For the listing that follows, give again exactly the lines from the one with "Eastnine (388, 366)" to the one with "Qliro (450, 397)", including both.

* * * * * * * * *

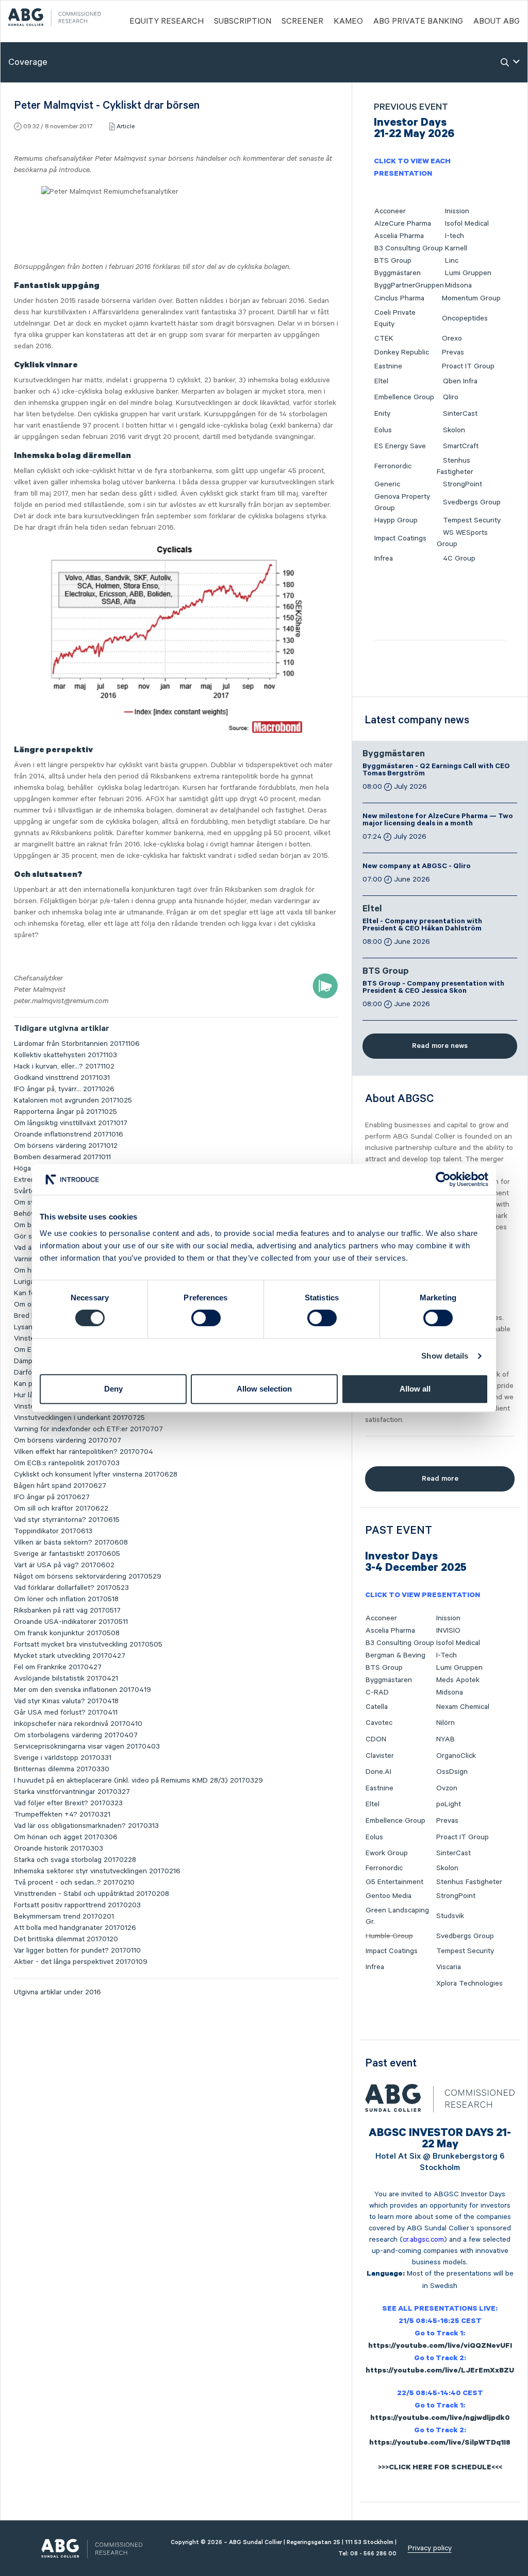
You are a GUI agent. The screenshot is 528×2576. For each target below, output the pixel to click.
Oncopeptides (465, 318)
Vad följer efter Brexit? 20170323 (68, 1803)
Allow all (415, 1388)
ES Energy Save (400, 446)
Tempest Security (472, 520)
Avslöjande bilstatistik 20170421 (66, 1678)
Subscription (242, 21)
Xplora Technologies (469, 1983)
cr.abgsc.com (423, 2239)
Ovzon (446, 1788)
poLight (448, 1804)
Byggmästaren (397, 273)
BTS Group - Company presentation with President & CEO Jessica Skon (433, 988)
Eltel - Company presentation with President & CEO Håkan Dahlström (422, 926)
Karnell (456, 248)
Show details (444, 1355)
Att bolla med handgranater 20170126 (75, 1928)
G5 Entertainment (394, 1882)
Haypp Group (396, 520)
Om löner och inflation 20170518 (66, 1599)
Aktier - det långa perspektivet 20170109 (80, 1962)
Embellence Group (404, 397)
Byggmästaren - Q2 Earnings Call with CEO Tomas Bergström (436, 770)
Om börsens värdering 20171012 (66, 1146)
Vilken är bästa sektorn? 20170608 (71, 1542)
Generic (387, 484)
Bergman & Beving (395, 1655)
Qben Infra (460, 381)
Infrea (383, 558)
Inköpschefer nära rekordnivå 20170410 (78, 1724)
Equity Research (166, 21)
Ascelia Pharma (399, 236)
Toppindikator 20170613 (53, 1531)
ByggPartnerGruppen (409, 285)
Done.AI (378, 1772)
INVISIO (448, 1630)
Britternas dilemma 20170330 (61, 1769)
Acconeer (390, 211)
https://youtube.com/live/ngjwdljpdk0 (440, 2419)
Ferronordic (392, 466)
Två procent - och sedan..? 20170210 (74, 1882)
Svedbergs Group (472, 502)
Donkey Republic (401, 352)
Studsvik (450, 1916)
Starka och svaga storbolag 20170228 (75, 1860)
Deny (113, 1388)
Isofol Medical (467, 223)
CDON (376, 1739)
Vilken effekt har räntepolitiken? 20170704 (83, 1452)
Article (126, 126)
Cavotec (379, 1723)
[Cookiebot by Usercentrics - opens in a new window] (443, 1179)
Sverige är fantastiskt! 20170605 (67, 1554)
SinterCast (460, 414)
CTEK (383, 338)
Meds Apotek (458, 1680)
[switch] (206, 1318)
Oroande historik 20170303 (58, 1848)
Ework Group (387, 1853)
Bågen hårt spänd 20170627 (60, 1486)
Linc (451, 261)
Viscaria (448, 1967)
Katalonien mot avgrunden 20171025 (73, 1100)
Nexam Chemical (462, 1707)
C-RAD (377, 1692)
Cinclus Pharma (399, 298)
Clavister (380, 1756)
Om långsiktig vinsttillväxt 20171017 (70, 1123)
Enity (382, 414)
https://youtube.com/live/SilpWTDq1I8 (439, 2443)
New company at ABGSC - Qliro (416, 867)
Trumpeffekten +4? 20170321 (62, 1814)
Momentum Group (471, 298)
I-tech (454, 236)
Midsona (458, 285)
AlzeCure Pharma (402, 223)
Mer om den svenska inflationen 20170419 (82, 1690)
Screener (302, 21)
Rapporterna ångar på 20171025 (65, 1112)
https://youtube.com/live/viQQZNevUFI (440, 2347)
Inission (457, 211)
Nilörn (445, 1723)
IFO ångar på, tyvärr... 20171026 (64, 1089)
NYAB (445, 1739)
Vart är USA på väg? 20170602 (64, 1565)
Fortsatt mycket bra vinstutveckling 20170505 (88, 1644)
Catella (377, 1707)
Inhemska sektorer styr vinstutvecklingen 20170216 (97, 1871)
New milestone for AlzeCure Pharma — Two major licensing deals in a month (437, 820)
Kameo (348, 21)
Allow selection (264, 1388)
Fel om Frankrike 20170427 (58, 1667)
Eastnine (388, 366)
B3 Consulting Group (408, 248)
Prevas (453, 352)
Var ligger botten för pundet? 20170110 (77, 1950)
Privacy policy (430, 2548)
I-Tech (446, 1655)
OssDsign (452, 1772)
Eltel (381, 381)
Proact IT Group (468, 366)
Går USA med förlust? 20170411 (66, 1712)
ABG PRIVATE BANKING (418, 21)
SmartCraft (460, 446)
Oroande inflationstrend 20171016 (68, 1134)
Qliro (450, 397)
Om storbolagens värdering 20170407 (76, 1735)
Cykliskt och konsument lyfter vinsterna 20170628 (95, 1474)
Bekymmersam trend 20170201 (64, 1916)
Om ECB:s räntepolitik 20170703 (67, 1463)
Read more (440, 1479)
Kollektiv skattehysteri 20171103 (65, 1055)
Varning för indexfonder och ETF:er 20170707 (88, 1429)
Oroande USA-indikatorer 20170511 (71, 1622)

* * * * * * * * *

> [Solution]
Eastnine (388, 366)
B3 Consulting Group (408, 248)
Prevas (453, 352)
Var ligger botten för pundet? 20170110 (77, 1950)
Privacy policy (430, 2548)
I-Tech (446, 1655)
OssDsign (452, 1772)
Eltel (381, 381)
Proact IT Group (468, 366)
Går USA med förlust? 20170411 (66, 1712)
ABG PRIVATE BANKING (418, 21)
SmartCraft (460, 446)
Oroande inflationstrend 20171016 (68, 1134)
Qliro (450, 397)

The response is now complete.